What’s my point here? Just what it says on the tin- a little disturbance is good for kids. Books are not there to make us feel good- well, they sometimes are, but they shouldn’t all the time. There seems to be a notion amongst parents that children are fragile little flowers, withering at the first breath of foul wind, but I consider myself, at sixteen, a strong and whole human being. I am fully aware of the extent of human cruelty. I have not become used to it- that’s another stupid myth, that if kids are exposed to this shit too young they’ll turn into psychos.
Here’s the deal: we are not what we eat. Nor are we what we read. Kids can handle more than their parents think.

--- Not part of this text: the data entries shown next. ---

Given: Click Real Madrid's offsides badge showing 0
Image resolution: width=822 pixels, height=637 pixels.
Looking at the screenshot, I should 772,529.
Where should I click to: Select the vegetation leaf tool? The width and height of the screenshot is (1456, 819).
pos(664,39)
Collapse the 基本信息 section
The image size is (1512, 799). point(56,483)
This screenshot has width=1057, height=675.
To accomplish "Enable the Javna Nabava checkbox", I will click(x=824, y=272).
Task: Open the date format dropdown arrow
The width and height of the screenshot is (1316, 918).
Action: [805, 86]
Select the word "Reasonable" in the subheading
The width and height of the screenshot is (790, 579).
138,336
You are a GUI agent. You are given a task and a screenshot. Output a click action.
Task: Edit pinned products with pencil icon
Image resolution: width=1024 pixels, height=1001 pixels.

Coming from a Christian background, I’ve heard of a couple of parents who ban their tweenage daughters from reading Jaqueline Wilson; this is disgusting. Frankly I think JW is a horrible writer, with the exception of The Illustrated Mum, but I used to love her books- and I know of kids who’ve been helped get over their parents’ divorces and suchlike by them. It’s idiocy to ban books because they portray parents in an irreverent manner. It’s idiocy to ban them because they encourage kids to hang their knickers on top of fir-trees. It’s idiocy to ban them at all- I don’t care whether they were written by Jodi Picoult or Adolf Hitler. People, and particularly kids, must have the freedom to make up their own minds. Otherwise they can never become strong adults.
I’m not saying that kids should be free to go out and read Fifty Shades Of Grey at the age of five. There are books that you naturally discourage children from, though I don’t personally view erotic fiction as harmful. (Aged fourteen I accidentally bought Anne Rice’s pseudonymous Sleeping Beauty Trilogy. I’d just finished Interview and wanted to read more of her. Imagine my surprise. On discovering my mistake, I did the obvious thing: I brought the giant white omnibus into my five-person music class and my friend George stood on a table and read out choice extracts while we all dissolved into laughter at sporadic intervals. I got two books in before deciding that erotica as a genre is predictable and boring- the experience left me more puzzled than scarred.) And clearly nobody’s going to want children watching gory horror films.
A word on this. Due to the mixed blessing of an overactive imagination, I rarely watch horror films. The Supernatural episode Bloody Mary messed me up so bad that I couldn’t look in mirrors for weeks; I still freak out in the middle of the night sometimes. But worse than this was a film that I was forced to watch in school aged thirteen- The Woman In Black. It’s rated 12, but I’ve seen 18s that didn’t scare me like that did. I really had nightmares after seeing that. On going to the bathroom at night I would get so creeped out- we have this light-switch that swings menacingly to and fro- I’m serious- and the shower curtain is translucent- so, obviously, I was always glimpsing dark shapes moving behind it. In fact, three years on, this still affects me.
Would I rather that I hadn’t watched the film? No. I firmly believe that when we experience something, second-hand or otherwise, that leaves that kind of impression upon us, we discover something about ourselves on some level. The Woman In Black has had an effect on my writing, I’m sure. I know what scares me now. It’s hard to explain- but I feel a little less naïve for having watched it.
What I’m saying is that children should have the freedom to decide for themselves what media they want to consume. People seem to think there’s some kind of toughening-up process that happens during adolesence. Yes, there is, and you know what it’s called? Independence. Freedom. The responsibility to choose for yourself.
There’s an awful lot of moaning among adults about the illiteracy of kids these days, and it seems to me that they have no-one to blame for themselves.
Give the kids a chance. Take it from one of them: we’re stronger than you know.